- THE PROBLEM -
When you reach the line containing "Image resolution: width=920" in the entries below, begin reproducing lines exactly, and stop once the line containing "Viewport: 1568px width, 758px height." is done.

- DATA SHOWN -
Content starts

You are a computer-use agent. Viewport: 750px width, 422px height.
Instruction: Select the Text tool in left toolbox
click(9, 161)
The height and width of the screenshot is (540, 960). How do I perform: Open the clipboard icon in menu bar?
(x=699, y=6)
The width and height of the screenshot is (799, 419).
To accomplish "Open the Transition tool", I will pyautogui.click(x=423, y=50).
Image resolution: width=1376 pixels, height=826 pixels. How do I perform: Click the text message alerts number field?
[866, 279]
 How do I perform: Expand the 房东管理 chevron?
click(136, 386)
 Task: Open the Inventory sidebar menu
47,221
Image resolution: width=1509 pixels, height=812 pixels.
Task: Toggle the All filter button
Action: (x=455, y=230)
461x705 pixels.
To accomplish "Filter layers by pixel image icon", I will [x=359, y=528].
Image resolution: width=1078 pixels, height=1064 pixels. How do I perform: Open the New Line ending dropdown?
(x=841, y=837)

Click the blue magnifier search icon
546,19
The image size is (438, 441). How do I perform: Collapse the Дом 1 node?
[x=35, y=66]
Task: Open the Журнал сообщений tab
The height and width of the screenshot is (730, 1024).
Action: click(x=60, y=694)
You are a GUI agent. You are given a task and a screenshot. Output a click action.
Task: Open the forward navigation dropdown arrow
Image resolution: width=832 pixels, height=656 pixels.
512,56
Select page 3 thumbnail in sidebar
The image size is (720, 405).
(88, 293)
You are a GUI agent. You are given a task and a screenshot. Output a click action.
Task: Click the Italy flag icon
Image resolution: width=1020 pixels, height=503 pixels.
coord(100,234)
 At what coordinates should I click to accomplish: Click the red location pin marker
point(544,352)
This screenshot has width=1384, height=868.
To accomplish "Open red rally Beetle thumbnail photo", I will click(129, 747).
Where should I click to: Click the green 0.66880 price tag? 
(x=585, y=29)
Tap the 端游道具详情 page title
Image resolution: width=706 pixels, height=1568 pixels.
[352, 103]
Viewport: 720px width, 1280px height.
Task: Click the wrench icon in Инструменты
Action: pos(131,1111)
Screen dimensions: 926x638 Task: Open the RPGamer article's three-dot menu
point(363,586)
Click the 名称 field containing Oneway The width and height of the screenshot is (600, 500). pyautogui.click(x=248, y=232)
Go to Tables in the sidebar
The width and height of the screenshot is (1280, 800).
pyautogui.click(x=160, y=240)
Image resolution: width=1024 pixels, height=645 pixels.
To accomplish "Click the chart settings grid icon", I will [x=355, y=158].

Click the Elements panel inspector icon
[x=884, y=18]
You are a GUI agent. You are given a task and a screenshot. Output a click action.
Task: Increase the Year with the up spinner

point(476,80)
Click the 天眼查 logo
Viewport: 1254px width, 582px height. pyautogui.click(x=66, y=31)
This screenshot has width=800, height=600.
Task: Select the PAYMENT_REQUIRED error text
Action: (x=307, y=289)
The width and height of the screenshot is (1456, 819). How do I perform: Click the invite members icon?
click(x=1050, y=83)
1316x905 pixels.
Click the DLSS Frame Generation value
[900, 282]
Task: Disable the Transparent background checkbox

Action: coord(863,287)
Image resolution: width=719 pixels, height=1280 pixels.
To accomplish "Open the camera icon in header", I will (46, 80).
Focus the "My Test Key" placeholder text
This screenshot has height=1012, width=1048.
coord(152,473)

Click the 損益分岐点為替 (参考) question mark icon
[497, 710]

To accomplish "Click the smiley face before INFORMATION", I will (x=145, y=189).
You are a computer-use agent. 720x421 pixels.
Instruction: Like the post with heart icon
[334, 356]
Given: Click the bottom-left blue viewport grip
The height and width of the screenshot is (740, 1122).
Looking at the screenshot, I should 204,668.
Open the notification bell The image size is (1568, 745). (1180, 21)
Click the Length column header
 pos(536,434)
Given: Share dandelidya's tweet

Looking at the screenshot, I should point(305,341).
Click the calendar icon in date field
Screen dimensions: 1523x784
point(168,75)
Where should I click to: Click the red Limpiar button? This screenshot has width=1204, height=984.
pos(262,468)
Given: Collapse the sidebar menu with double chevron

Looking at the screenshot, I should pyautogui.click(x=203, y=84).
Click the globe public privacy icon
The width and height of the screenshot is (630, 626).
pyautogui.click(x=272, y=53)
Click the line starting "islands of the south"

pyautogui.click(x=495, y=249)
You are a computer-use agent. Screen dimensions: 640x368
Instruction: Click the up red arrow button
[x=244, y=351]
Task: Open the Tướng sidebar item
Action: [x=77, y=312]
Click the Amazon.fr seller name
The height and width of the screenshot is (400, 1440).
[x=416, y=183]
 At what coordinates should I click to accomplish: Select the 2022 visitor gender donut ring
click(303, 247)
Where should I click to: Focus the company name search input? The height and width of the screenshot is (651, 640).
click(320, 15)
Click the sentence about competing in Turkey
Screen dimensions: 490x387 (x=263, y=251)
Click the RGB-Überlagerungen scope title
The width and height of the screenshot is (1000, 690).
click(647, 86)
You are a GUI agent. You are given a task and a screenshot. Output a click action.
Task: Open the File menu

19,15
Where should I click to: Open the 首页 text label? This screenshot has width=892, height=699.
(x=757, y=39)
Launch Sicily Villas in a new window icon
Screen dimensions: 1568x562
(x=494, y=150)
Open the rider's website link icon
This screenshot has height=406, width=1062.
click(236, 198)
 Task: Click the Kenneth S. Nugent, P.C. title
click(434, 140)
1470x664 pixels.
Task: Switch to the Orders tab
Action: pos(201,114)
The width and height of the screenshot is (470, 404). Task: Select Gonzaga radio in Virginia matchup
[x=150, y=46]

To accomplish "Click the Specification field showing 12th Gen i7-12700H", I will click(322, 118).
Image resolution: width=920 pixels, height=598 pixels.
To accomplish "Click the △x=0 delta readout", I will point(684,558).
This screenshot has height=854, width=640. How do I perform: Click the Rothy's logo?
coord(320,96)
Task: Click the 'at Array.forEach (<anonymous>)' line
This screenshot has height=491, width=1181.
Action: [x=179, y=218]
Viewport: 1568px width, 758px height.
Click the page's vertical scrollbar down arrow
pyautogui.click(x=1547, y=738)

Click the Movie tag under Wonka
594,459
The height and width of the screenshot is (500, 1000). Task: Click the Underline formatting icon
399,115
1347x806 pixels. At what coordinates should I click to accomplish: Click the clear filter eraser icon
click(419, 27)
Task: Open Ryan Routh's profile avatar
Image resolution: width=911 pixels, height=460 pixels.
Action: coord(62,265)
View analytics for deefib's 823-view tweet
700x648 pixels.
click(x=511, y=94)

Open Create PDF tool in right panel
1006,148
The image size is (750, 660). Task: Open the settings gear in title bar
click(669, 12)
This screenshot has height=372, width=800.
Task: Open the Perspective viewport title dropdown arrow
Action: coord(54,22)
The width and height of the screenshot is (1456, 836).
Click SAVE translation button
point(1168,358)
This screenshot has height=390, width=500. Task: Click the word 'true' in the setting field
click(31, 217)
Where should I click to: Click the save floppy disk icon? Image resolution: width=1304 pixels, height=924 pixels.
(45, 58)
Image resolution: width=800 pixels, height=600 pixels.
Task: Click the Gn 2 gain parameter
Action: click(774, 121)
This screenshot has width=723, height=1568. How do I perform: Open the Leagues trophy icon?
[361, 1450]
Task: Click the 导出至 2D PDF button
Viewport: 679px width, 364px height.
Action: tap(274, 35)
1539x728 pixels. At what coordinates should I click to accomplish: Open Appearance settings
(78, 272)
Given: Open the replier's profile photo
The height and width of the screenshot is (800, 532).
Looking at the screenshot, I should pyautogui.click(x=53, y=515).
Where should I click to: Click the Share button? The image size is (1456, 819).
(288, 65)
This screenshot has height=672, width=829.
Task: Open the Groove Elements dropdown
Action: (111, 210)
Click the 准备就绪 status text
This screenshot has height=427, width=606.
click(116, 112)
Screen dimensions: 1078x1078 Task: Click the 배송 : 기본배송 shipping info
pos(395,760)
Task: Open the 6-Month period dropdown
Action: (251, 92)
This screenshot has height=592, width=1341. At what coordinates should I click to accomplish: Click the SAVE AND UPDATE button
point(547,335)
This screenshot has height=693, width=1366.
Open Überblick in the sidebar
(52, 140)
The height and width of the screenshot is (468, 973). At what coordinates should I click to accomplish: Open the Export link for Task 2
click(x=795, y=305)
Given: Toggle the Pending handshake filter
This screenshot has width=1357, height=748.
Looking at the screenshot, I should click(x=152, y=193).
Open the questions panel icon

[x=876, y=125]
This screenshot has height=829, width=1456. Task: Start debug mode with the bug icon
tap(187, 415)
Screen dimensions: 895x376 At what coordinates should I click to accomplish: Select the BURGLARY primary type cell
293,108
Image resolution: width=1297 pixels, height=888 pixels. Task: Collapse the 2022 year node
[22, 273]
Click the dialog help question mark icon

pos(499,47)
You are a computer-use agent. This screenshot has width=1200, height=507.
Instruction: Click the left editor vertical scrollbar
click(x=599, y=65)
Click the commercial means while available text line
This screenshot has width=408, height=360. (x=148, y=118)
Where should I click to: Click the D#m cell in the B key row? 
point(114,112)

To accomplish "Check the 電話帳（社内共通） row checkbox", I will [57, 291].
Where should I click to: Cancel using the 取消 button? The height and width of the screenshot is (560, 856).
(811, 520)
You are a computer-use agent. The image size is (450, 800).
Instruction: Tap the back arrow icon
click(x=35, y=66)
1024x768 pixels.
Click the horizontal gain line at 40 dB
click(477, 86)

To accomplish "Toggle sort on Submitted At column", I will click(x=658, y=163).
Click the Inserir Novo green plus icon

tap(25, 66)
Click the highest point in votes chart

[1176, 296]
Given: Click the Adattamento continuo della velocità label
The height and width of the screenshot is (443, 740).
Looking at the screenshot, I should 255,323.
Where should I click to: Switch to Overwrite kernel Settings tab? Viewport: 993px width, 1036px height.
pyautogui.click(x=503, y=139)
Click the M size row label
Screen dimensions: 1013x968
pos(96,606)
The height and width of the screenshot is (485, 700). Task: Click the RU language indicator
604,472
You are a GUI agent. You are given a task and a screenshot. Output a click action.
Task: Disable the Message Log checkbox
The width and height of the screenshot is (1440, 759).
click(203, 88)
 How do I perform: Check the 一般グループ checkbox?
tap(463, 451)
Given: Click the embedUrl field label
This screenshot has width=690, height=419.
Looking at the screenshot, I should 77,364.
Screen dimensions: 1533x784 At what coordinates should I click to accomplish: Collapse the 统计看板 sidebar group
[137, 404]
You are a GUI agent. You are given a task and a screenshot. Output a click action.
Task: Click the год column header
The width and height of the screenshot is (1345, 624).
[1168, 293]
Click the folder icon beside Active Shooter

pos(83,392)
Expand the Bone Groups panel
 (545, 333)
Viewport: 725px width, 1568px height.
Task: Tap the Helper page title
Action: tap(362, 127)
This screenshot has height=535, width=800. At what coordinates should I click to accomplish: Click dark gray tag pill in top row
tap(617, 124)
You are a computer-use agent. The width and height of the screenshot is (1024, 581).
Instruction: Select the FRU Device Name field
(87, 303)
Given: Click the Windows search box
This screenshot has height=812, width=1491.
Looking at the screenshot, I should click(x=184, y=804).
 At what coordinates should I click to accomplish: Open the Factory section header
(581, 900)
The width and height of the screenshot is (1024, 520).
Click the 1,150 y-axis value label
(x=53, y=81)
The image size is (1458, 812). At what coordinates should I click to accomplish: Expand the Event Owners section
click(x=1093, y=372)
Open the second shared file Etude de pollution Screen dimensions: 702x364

Content ends

- WRITTEN RESPONSE -
Image resolution: width=920 pixels, height=598 pixels.
To accomplish "Click the △x=0 delta readout", I will point(684,558).
This screenshot has height=854, width=640. How do I perform: Click the Rothy's logo?
coord(320,96)
Task: Click the 'at Array.forEach (<anonymous>)' line
This screenshot has height=491, width=1181.
Action: [x=179, y=218]
Viewport: 1568px width, 758px height.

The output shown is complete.